* SEITENTEXT
>>>

Gelöschtes Mitglied 24428

Gast
Nicht schlecht, doch letztendlich im Wortsinn zu abgedroschen.

Eine edle Wehmut ohne Trost klingt arg narzisstisch, ein Suhlen im Selbstmitleid.

Dann am Ende noch selbst den Chef in der obersten Etage zu Wort kommen zu lassen, erscheint gewagt und überheblich.

Leider erneut ein durchschnittlicher Versuch, sich dem Unsagbaren anzunähern, mondnein.
 

mondnein

Mitglied
abgedroschen klingt gut, als wärs ein Schrammelgitarrenstück. Da atme ich auf, denn ich hielt es für zu abgehoben.

Andrerseits bedeutet "abgedroschen" so etwas wie "zu oft genutzt", es müßte also zitierbar ähnliche Verse geben. Die würde ich gerne kennenlernen. Welche sind Dir, liebe Daisy, da im Ohr?

<<<

* ZU VERWENDENDE AUFLISTUNG
>>>

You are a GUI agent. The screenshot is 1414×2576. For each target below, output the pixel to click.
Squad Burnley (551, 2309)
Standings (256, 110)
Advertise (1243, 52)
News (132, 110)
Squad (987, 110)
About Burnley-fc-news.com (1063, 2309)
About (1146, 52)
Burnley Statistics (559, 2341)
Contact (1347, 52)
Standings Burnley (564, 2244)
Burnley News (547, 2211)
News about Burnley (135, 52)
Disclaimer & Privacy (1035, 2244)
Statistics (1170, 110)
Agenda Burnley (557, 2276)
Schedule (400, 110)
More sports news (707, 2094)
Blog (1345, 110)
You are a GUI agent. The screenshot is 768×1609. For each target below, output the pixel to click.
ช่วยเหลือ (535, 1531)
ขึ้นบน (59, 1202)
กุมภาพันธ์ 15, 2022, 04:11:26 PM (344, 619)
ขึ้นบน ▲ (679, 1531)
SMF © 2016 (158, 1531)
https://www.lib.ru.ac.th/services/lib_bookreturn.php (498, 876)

<<<

* AUFGABEN
a - Aktualisiere den Abschnitt des Seitentexts von „Eine edle Wehmut“ bis einschließlich „für zu abgehoben.“, indem du „Wehmut“ durch „Schwermut“ ersetzt.
b - Gib jede Zeile der Auflistung zurück, welche die Zeichenfolge „output“ enthält, wobei die Groß- und Kleinschreibung zu beachten ist.
Seitentext und Auflistung sind voneinander unabhängiges Material.

* LÖSUNGEN JE AUFGABE
a -
Eine edle Schwermut ohne Trost klingt arg narzisstisch, ein Suhlen im Selbstmitleid.

Dann am Ende noch selbst den Chef in der obersten Etage zu Wort kommen zu lassen, erscheint gewagt und überheblich.

Leider erneut ein durchschnittlicher Versuch, sich dem Unsagbaren anzunähern, mondnein.
 

mondnein

Mitglied
abgedroschen klingt gut, als wärs ein Schrammelgitarrenstück. Da atme ich auf, denn ich hielt es für zu abgehoben.

b -
You are a GUI agent. The screenshot is 1414×2576. For each target below, output the pixel to click.
You are a GUI agent. The screenshot is 768×1609. For each target below, output the pixel to click.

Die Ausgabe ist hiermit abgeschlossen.